__EXERCISE__: Beneath this instruction is a listing. Transcribe from it only the stretch from the line with "Open the comments speech bubble icon" through the line with "The height and", both end lines included, exactly as written.

__RECORDED DATA__:

###

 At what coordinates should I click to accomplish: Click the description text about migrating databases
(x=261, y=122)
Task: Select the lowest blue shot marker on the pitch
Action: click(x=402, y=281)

###

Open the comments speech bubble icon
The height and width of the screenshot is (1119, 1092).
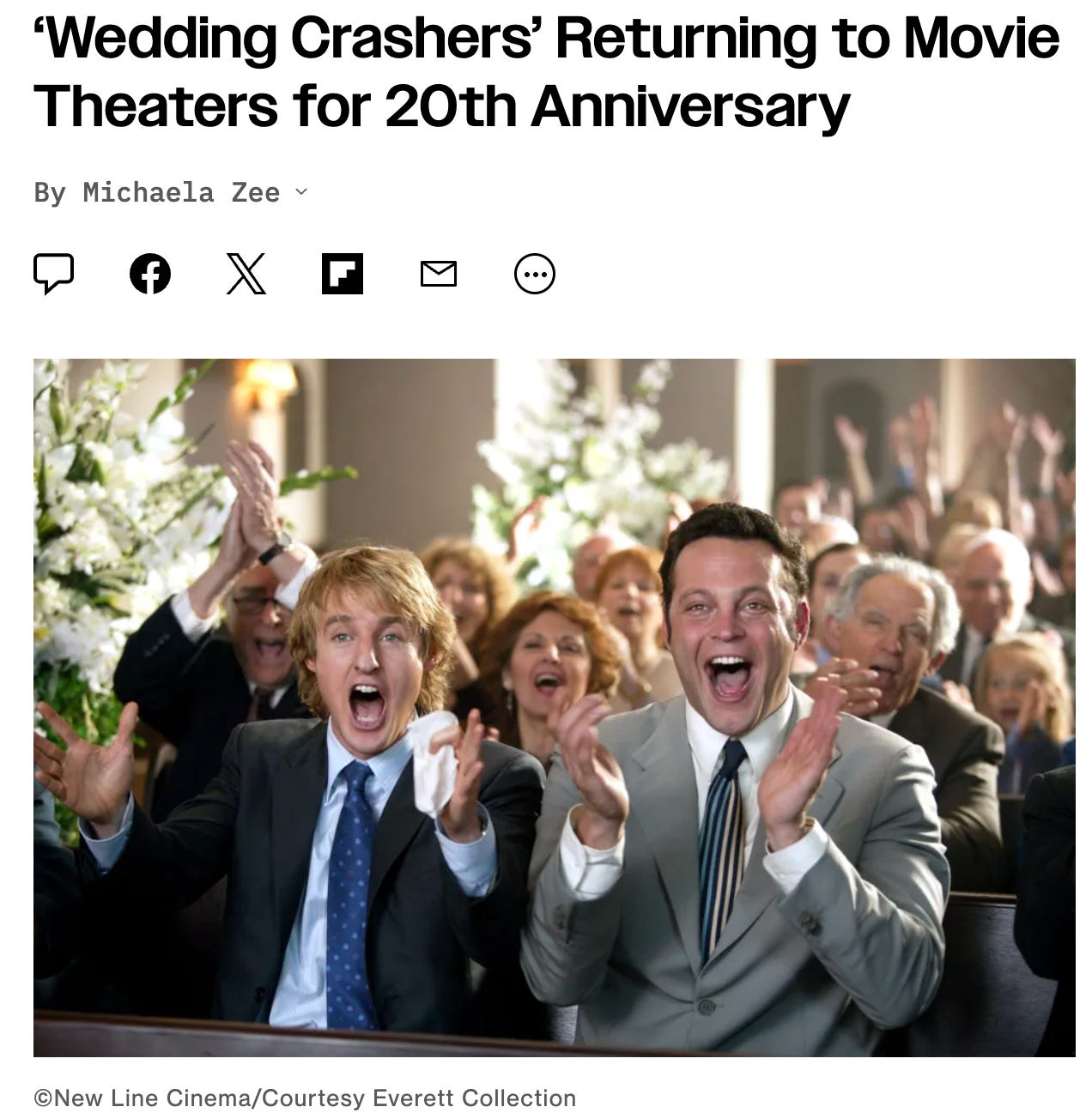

###

__EXERCISE RESULT__:
Open the comments speech bubble icon
The height and width of the screenshot is (1119, 1092).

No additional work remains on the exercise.